また、食事から摂った脂肪が脂肪細胞にため込まれ始めると、「レプチン」が脂肪細胞から分泌されます。このホルモンが発信するシグナルが、脳の目の奥にある「視交叉上核」にある「満腹中枢」に働きかけて、「お腹いっぱい」だと感じるのです。ところが、食べ過ぎが続いたり、夜遅くに食べる悪い習慣を続けていくと、脂肪細胞に脂肪がたまり続け、脂肪細胞の一つ一つが肥大化していきます。そして肥大化、大型化した脂肪細胞からは、食欲を抑えるホルモン、レプチンの分泌が減ってしまうのです。私たちの体に体内時計があるのはご存知だと思います。

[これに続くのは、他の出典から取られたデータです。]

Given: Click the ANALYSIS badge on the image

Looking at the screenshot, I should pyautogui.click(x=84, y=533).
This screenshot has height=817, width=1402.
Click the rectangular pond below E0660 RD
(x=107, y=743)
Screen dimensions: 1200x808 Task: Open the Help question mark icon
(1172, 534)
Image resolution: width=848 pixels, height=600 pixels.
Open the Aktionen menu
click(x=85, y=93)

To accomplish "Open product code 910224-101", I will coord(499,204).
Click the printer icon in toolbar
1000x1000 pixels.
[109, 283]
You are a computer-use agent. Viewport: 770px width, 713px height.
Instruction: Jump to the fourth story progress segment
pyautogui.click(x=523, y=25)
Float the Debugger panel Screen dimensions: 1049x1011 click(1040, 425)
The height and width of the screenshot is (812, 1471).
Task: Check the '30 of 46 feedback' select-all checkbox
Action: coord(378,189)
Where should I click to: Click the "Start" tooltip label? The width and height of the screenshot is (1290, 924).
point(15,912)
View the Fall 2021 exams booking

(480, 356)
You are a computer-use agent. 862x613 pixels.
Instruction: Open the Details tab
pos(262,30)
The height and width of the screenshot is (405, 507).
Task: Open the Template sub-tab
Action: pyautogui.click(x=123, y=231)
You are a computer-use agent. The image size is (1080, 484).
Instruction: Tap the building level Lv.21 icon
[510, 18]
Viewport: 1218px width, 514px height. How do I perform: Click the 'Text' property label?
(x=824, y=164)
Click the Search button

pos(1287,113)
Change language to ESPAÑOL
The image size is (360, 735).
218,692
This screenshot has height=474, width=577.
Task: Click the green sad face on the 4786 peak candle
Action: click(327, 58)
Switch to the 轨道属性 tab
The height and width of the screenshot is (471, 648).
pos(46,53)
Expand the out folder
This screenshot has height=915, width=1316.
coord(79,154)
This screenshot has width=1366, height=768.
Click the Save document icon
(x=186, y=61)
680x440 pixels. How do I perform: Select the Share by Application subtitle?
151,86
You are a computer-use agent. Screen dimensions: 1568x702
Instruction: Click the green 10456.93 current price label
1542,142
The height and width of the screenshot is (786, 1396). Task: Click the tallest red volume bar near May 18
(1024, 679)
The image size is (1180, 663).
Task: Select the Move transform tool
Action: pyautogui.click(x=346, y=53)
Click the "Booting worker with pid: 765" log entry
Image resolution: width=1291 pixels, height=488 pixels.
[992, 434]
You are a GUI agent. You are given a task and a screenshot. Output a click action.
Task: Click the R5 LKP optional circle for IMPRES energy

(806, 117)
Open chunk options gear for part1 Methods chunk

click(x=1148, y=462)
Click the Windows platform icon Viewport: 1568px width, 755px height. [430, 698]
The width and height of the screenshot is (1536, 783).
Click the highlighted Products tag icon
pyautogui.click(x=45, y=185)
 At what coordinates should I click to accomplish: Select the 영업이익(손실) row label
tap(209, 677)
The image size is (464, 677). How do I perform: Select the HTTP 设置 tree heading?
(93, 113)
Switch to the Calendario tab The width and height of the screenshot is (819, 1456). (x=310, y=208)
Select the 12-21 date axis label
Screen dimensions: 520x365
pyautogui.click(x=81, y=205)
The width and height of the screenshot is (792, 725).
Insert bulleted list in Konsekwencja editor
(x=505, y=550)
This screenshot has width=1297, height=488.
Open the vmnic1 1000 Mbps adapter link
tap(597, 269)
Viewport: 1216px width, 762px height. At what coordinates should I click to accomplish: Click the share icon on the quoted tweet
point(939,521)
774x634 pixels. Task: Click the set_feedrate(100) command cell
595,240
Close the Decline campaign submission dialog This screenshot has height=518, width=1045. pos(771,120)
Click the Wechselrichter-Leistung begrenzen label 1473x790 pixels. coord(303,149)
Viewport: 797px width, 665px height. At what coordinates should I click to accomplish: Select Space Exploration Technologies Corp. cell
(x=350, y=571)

体内時計は、大きく分けて2種類。まず脳内、場所としては日の奥にある視交叉上核にある「主時計」と脂肪細胞など全身の細胞に存在する「末梢時計」があります。細胞の一つ一つに時計がついているなんて、驚きです。脳の主時計は、光の刺激によって、体内の細胞一つ一つにある末梢時計にシグナルを送り、体を「昼モード」や「お休みモード」に調節しています。つまり視交叉上核にある主時計として働く体内時計は、体全体の指揮者みたいなものです。

一方、脂肪細胞は、オーケストラの中でもかなり音が大きい、打楽器奏者のようなものだと考えてください。指揮者がいくら指揮棒を振っても、打楽器が指揮者の言うことを聞かずに、大きな音を立てて暴走すれば、オーケストラはめちゃくちゃなリズムとメロディーになってしまいます。肥満した体に付いた脂肪細胞は、暴れ太鼓のように体のリズムを乱して、脳の主時計までも狂わせてしまうのです。肥満は顔のたるみやシワをつくり出す美容の敵でもあります。体内時計をしっかり働かせるためにも、規則正しい生活を送りましょう。